### STATED EXERCISE
Output the items verbatim, starting at the line containing "At what coordinates" and continuing through the last item. Omit the pictures.

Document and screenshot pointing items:

▬▬▬▬▬▬▬▬▬▬

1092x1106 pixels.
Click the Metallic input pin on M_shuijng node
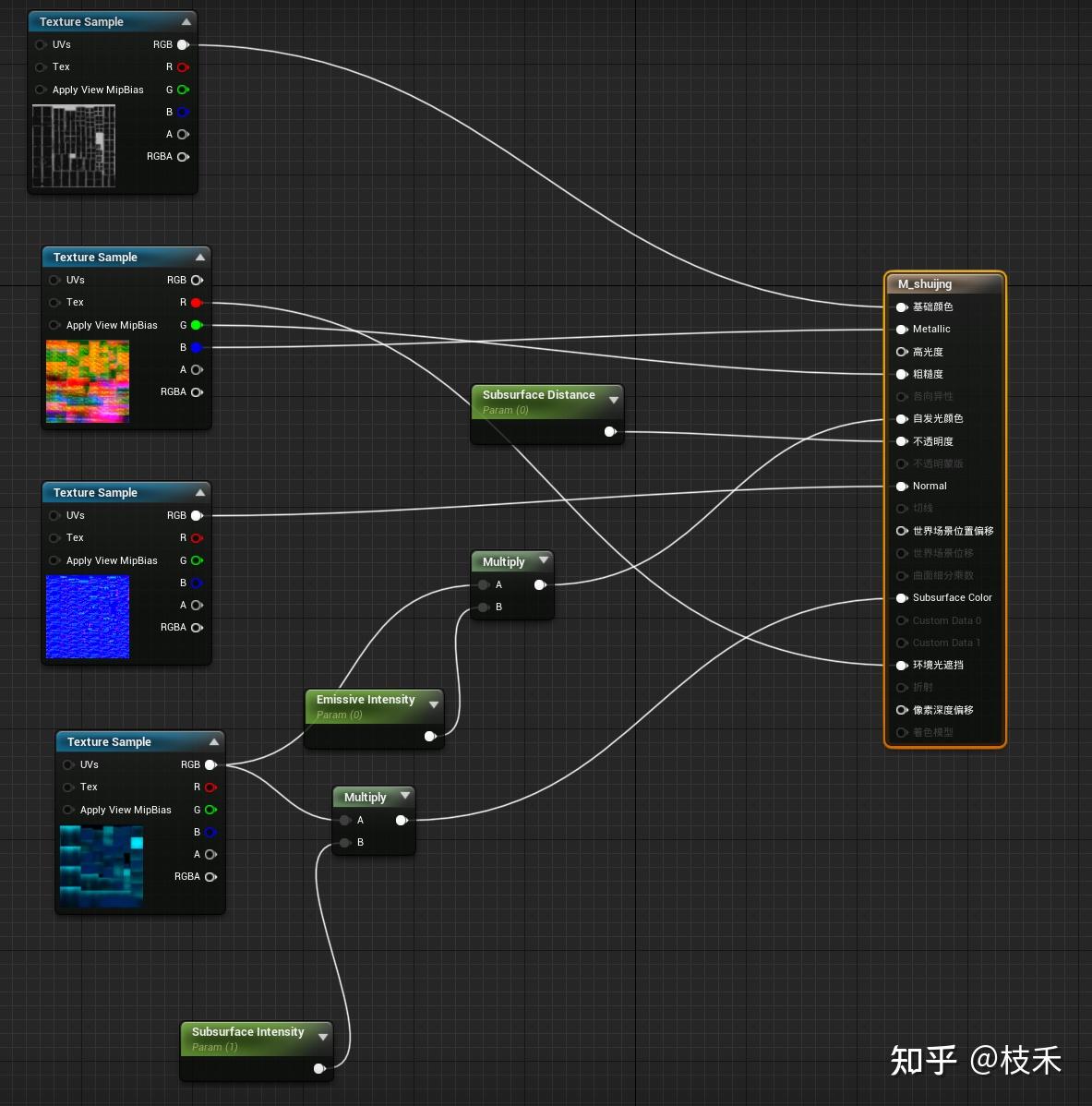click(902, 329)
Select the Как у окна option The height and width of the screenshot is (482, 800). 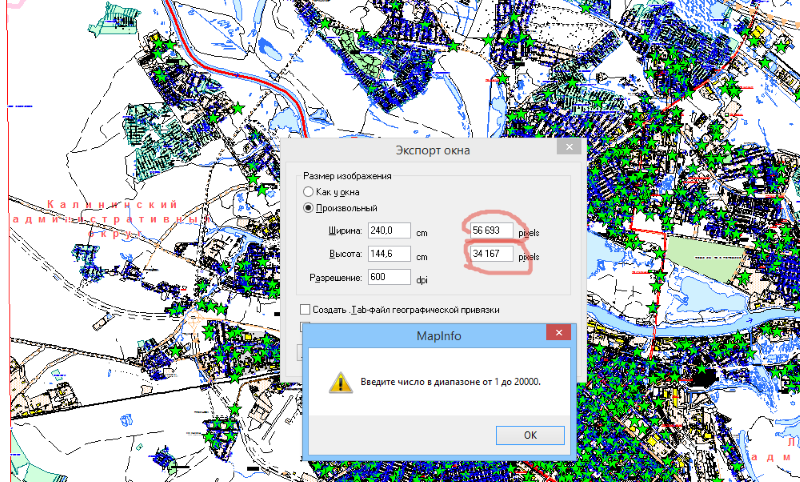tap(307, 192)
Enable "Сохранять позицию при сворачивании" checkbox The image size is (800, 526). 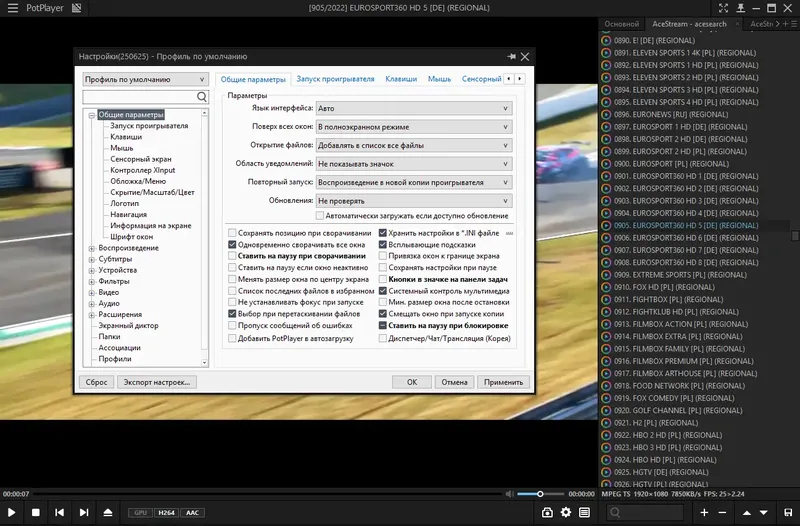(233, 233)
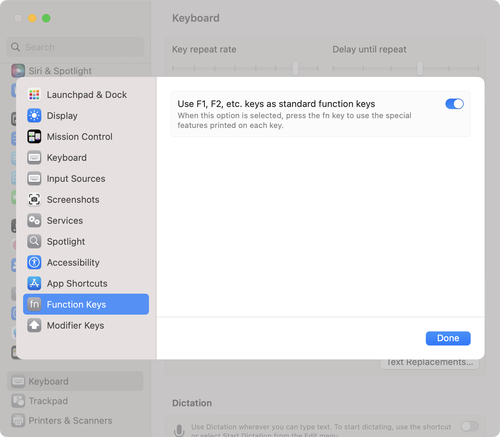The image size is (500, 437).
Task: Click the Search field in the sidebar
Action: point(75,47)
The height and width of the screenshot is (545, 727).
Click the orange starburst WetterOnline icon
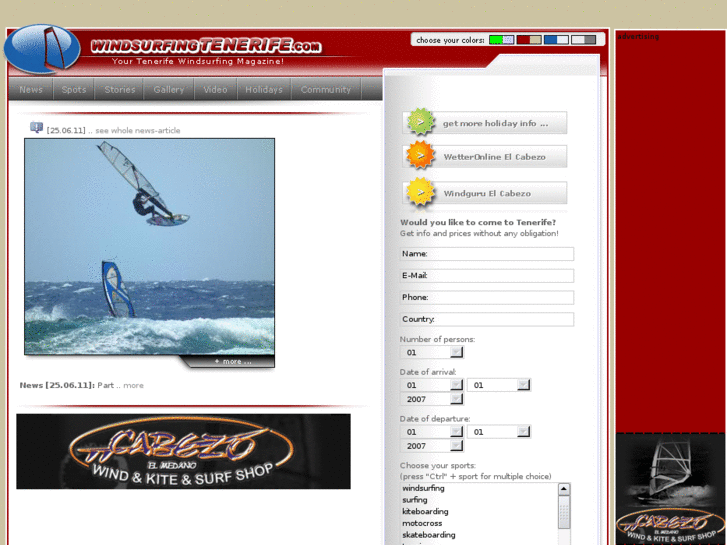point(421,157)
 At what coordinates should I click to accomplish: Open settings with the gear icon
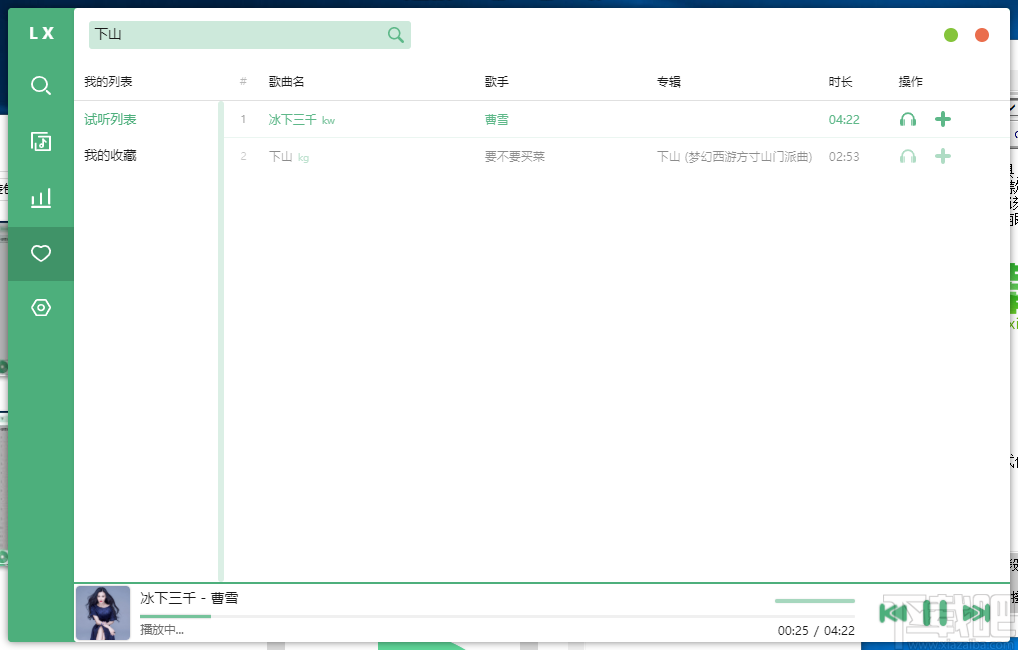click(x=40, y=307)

▬▬▬▬▬▬▬▬▬▬

### WRITTEN REPLY
 At what coordinates should I click to accomplish: Open settings with the gear icon
click(x=40, y=307)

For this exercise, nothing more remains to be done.